Nous arrivons au pays où le régime parlementaire a pris naissance et où il a jeté les plus profondes racines, à l’Angleterre. Là point de constitution écrite, point de texte de loi à invoquer, mais seulement des usages établis sur des précédens. Il est reconnu d’un consentement unanime que toute loi de finances (money-bill) doit prendre naissance dans la chambre des communes, et que la chambre des lords n’a aucune initiative à cet égard. En fait, la chambre des lords s’abstient d’amender les lois de finances; mais, ainsi que M. Gladstone lui-même l’a reconnu en plein parlement, elle n’a jamais renoncé au droit d’amendement. C’est un droit qui sommeille, mais qui peut se réveiller, si des circonstances exceptionnelles ou un grand intérêt public commandaient d’en faire usage.

Il est indispensable en outre d’observer que le budget soumis annuellement au vote du parlement diffère essentiellement de ce qu’en France on désigne par le même nom. Il est loin de comprendre en effet l’universalité des recettes et des dépenses. Les impôts qui ont une base fixe et un caractère permanent, et ce sont les plus nombreux et les plus productifs, alimentent, avec les produits du domaine et des postes, le fonds consolidé, c’est-à-dire la réunion des subsides permanens mis à la disposition du gouvernement pour faire marcher les services publics. De ce nombre sont l’impôt foncier, le timbre, les impôts sur la drêche, sur le sucre, le tabac, les vins, les spiritueux, etc. Lorsque le produit d’un impôt a été assigné au fonds consolidé, cet impôt devient et reste obligatoire : il n’est plus soumis au vote annuel du parlement, et il ne peut être ni modifié ni supprimé que par un acte législatif spécial, auquel les deux chambres et la couronne concourent également.
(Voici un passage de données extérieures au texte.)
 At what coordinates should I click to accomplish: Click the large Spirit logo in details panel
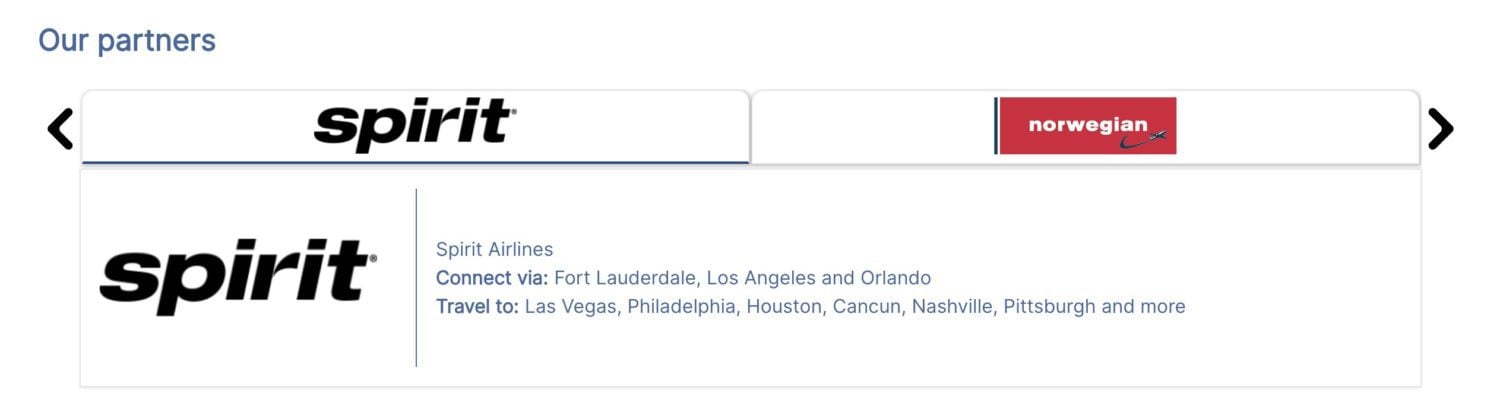pyautogui.click(x=238, y=277)
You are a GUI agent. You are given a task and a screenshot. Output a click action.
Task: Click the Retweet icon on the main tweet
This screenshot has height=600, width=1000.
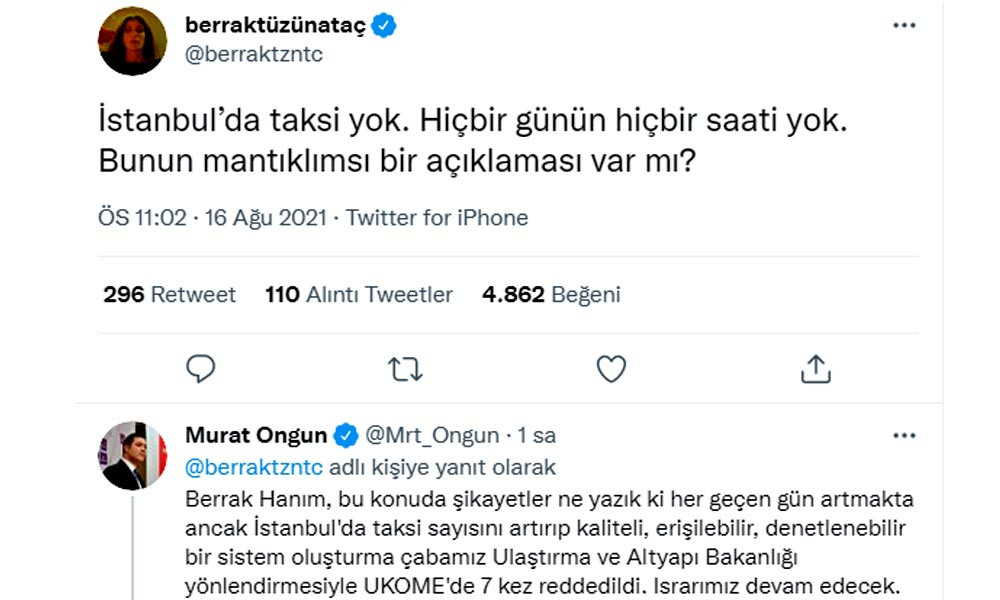406,370
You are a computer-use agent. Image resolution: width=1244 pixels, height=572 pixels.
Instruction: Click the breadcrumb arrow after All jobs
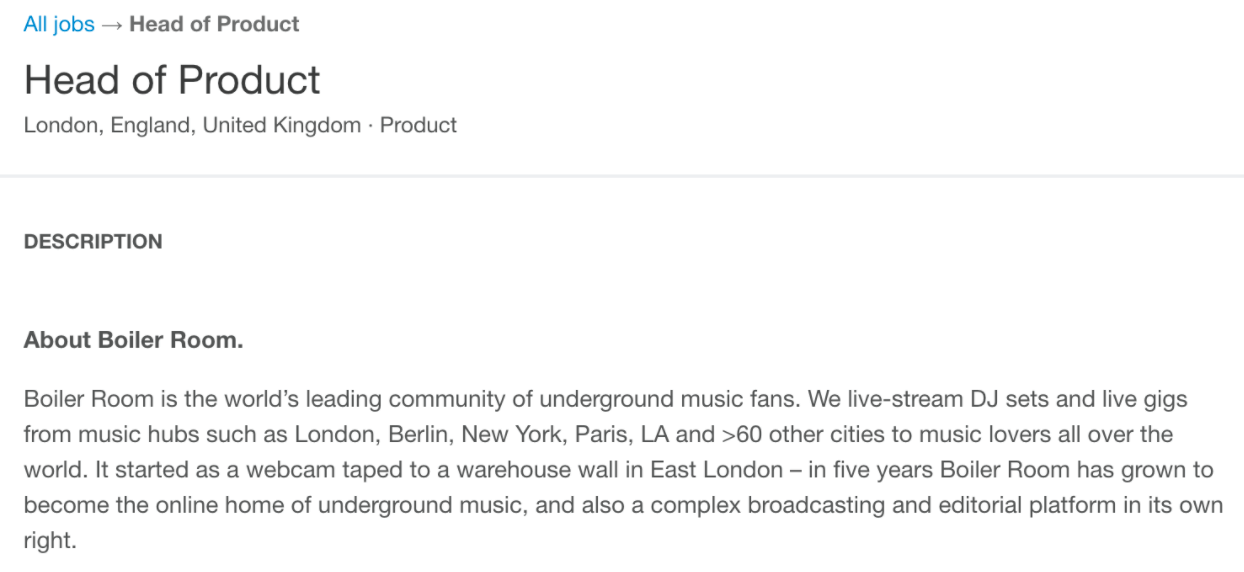pos(111,24)

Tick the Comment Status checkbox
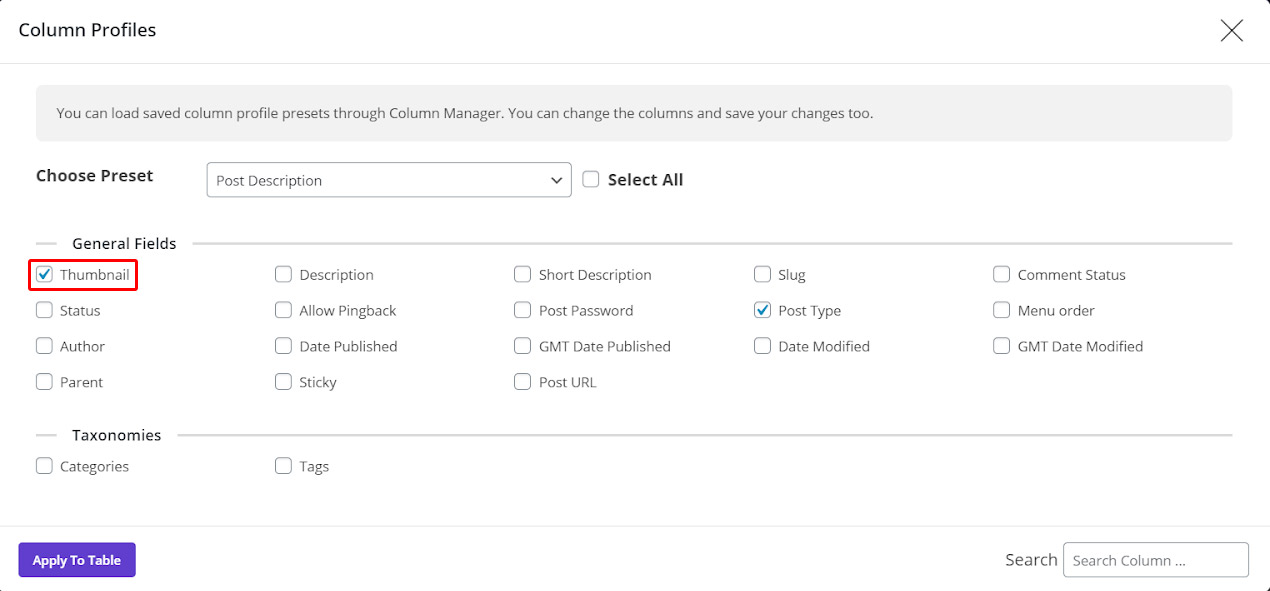point(1001,274)
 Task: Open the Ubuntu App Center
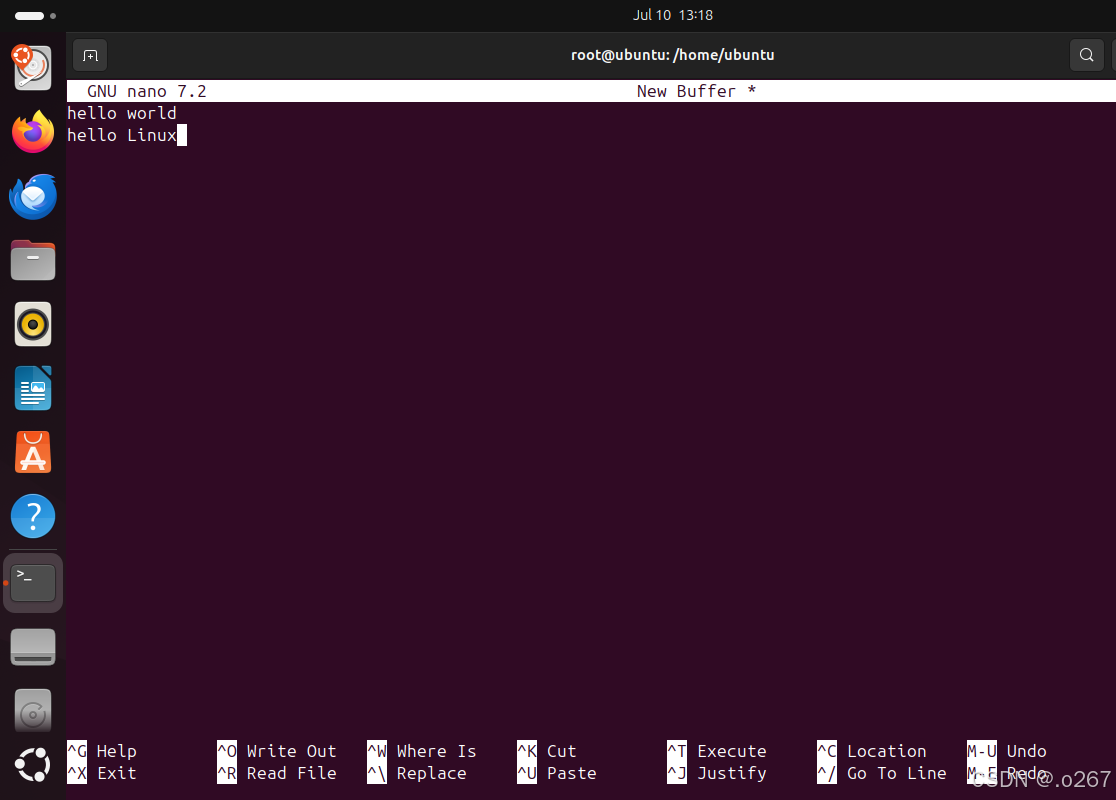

Toutes les dépenses qui ont le caractère d’un engagement public, les intérêts de la dette et des bons de l’échiquier, la liste civile, les dotations des princes et les pensions conférées à titre national, les traitemens des magistrats, des agens diplomatiques et de tous les fonctionnaires dont la fonction existe en vertu d’une loi, sont acquittés sur le fonds consolidé, et ne sont l’objet d’aucun vote du parlement, étant considérés comme obligatoires pour la nation. La loi qui établit une fonction fixe en même temps le traitement du fonctionnaire et impute le montant de ce traitement sur le fonds consolidé. Si l’on veut, au contraire, supprimer une fonction, même la plus manifestement inutile, ou en diminuer la rétribution, il faut allouer au titulaire en exercice une indemnité réglée de gré à gré, et faire intervenir un acte spécial du parlement. Ainsi la question que l’on agite en France n’aurait même pas pu naître en Angleterre, puisque les traitemens qu’il s’agit de supprimer, résultant d’une loi régulièrement rendue, n’auraient même pas été soumis à un vote du parlement.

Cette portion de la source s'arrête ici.